- **DO THIS**:
Rewrite the part of the material that opens with the line containing "1024x538 pixels. How" and closes with the line containing "Click the green", swapping "chevron" for "arrow" and leaving everything else as it is.

[Dataset rows]
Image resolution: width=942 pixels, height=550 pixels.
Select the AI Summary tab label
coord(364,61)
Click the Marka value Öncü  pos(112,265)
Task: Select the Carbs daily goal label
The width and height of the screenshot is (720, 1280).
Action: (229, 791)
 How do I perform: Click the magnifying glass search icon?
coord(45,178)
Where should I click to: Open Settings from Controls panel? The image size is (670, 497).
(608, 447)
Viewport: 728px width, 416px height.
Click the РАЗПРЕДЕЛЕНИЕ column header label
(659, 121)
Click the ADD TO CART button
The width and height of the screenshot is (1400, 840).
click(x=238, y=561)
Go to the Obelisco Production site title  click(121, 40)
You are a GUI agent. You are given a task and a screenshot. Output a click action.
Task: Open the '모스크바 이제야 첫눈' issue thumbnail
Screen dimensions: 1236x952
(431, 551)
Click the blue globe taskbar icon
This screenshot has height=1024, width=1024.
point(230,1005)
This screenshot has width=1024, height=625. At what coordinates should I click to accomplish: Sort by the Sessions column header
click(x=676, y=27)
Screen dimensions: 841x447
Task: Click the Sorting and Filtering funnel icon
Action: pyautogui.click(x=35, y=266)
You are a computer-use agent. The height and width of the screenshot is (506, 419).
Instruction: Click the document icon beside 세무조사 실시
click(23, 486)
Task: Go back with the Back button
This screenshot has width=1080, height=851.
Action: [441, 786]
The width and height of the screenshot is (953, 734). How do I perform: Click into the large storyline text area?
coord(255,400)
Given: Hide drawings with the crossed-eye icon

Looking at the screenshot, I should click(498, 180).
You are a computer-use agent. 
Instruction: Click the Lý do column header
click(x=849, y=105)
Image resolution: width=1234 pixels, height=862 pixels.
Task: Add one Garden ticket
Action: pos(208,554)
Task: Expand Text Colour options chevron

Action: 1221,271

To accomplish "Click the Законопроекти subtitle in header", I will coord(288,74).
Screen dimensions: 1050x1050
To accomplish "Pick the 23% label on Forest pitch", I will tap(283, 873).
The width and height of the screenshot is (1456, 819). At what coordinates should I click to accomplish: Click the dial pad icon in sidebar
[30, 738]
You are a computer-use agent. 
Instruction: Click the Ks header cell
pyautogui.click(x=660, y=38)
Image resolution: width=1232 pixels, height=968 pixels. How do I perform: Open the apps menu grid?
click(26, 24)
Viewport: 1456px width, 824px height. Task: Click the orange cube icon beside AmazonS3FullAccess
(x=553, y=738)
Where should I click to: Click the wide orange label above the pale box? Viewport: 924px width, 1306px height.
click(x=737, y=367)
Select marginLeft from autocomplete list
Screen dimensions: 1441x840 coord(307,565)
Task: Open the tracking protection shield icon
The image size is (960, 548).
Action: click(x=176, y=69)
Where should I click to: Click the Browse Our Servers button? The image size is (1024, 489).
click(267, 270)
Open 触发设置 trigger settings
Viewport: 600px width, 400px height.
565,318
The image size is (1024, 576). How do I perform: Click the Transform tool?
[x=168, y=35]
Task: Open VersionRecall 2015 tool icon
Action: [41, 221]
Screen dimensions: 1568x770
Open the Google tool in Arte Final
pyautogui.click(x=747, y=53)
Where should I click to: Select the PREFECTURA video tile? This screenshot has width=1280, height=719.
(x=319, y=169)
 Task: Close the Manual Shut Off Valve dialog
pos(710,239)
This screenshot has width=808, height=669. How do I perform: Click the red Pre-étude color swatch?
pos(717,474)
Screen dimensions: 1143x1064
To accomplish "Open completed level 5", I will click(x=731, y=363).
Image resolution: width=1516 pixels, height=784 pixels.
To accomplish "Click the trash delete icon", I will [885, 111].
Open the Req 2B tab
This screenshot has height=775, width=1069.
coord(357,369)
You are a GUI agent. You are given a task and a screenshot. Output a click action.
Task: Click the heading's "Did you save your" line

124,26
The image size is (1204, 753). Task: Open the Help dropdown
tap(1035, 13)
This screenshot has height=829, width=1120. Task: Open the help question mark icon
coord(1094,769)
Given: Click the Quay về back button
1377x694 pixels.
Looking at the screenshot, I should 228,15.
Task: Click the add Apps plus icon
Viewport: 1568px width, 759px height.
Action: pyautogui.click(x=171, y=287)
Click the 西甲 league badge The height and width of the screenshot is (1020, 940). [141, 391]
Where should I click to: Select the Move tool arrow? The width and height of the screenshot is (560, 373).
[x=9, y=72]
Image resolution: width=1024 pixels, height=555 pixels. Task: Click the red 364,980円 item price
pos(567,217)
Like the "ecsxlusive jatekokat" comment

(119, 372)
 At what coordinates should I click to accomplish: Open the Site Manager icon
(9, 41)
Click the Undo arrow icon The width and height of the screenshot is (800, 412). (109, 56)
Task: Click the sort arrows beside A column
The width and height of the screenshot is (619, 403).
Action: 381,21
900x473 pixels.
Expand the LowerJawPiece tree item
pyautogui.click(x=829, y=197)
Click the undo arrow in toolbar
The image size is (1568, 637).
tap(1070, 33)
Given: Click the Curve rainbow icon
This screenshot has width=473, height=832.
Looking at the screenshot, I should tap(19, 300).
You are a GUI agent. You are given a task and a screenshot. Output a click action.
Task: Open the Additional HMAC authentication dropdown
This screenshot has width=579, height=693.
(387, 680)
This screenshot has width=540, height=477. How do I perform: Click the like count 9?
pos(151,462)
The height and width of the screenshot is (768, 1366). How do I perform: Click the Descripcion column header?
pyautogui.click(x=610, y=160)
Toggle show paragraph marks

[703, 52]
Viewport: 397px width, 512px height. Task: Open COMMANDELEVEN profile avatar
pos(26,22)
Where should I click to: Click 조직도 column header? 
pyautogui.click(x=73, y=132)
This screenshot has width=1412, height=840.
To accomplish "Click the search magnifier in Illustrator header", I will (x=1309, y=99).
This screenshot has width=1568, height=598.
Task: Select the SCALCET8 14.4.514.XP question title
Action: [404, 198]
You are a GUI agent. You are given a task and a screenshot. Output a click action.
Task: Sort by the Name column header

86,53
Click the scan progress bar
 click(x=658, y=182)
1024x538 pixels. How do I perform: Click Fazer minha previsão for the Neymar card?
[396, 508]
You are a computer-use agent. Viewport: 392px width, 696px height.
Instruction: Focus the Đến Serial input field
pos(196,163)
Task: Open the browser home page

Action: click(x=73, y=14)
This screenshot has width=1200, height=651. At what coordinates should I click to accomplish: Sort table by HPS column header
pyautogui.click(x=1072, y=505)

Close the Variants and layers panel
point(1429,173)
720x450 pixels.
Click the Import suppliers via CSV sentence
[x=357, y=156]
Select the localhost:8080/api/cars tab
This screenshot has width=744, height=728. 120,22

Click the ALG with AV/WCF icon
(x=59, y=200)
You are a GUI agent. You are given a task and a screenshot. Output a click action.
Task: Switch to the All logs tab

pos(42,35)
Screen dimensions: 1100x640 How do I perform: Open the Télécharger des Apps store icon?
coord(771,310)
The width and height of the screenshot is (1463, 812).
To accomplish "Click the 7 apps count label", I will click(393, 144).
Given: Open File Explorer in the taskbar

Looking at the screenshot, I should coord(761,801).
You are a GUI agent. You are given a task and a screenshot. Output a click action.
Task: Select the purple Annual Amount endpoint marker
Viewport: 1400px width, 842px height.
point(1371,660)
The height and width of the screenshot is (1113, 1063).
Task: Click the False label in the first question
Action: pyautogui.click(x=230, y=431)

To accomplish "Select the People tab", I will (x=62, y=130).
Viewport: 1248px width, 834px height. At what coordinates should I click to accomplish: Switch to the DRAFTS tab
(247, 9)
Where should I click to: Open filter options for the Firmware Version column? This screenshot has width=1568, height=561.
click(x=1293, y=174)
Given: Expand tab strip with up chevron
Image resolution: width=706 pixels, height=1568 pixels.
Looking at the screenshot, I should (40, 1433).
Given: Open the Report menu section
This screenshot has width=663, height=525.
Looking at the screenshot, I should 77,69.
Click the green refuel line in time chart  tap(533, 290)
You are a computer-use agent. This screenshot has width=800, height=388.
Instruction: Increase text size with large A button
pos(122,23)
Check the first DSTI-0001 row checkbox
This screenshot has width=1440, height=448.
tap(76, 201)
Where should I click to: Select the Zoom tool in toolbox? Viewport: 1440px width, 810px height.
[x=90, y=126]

- **EXERCISE RESULT**:
1024x538 pixels. How do I perform: Click Fazer minha previsão for the Neymar card?
[396, 508]
You are a computer-use agent. Viewport: 392px width, 696px height.
Instruction: Focus the Đến Serial input field
pos(196,163)
Task: Open the browser home page

Action: click(x=73, y=14)
This screenshot has width=1200, height=651. At what coordinates should I click to accomplish: Sort table by HPS column header
pyautogui.click(x=1072, y=505)

Close the Variants and layers panel
point(1429,173)
720x450 pixels.
Click the Import suppliers via CSV sentence
[x=357, y=156]
Select the localhost:8080/api/cars tab
This screenshot has width=744, height=728. 120,22

Click the ALG with AV/WCF icon
(x=59, y=200)
You are a GUI agent. You are given a task and a screenshot. Output a click action.
Task: Switch to the All logs tab

pos(42,35)
Screen dimensions: 1100x640 How do I perform: Open the Télécharger des Apps store icon?
coord(771,310)
The width and height of the screenshot is (1463, 812).
To accomplish "Click the 7 apps count label", I will click(393, 144).
Given: Open File Explorer in the taskbar

Looking at the screenshot, I should coord(761,801).
You are a GUI agent. You are given a task and a screenshot. Output a click action.
Task: Select the purple Annual Amount endpoint marker
Viewport: 1400px width, 842px height.
point(1371,660)
The height and width of the screenshot is (1113, 1063).
Task: Click the False label in the first question
Action: pyautogui.click(x=230, y=431)

To accomplish "Select the People tab", I will (x=62, y=130).
Viewport: 1248px width, 834px height. At what coordinates should I click to accomplish: Switch to the DRAFTS tab
(247, 9)
Where should I click to: Open filter options for the Firmware Version column? This screenshot has width=1568, height=561.
click(x=1293, y=174)
Given: Expand tab strip with up arrow
Image resolution: width=706 pixels, height=1568 pixels.
Looking at the screenshot, I should (40, 1433).
Given: Open the Report menu section
This screenshot has width=663, height=525.
Looking at the screenshot, I should 77,69.
Click the green refuel line in time chart  tap(533, 290)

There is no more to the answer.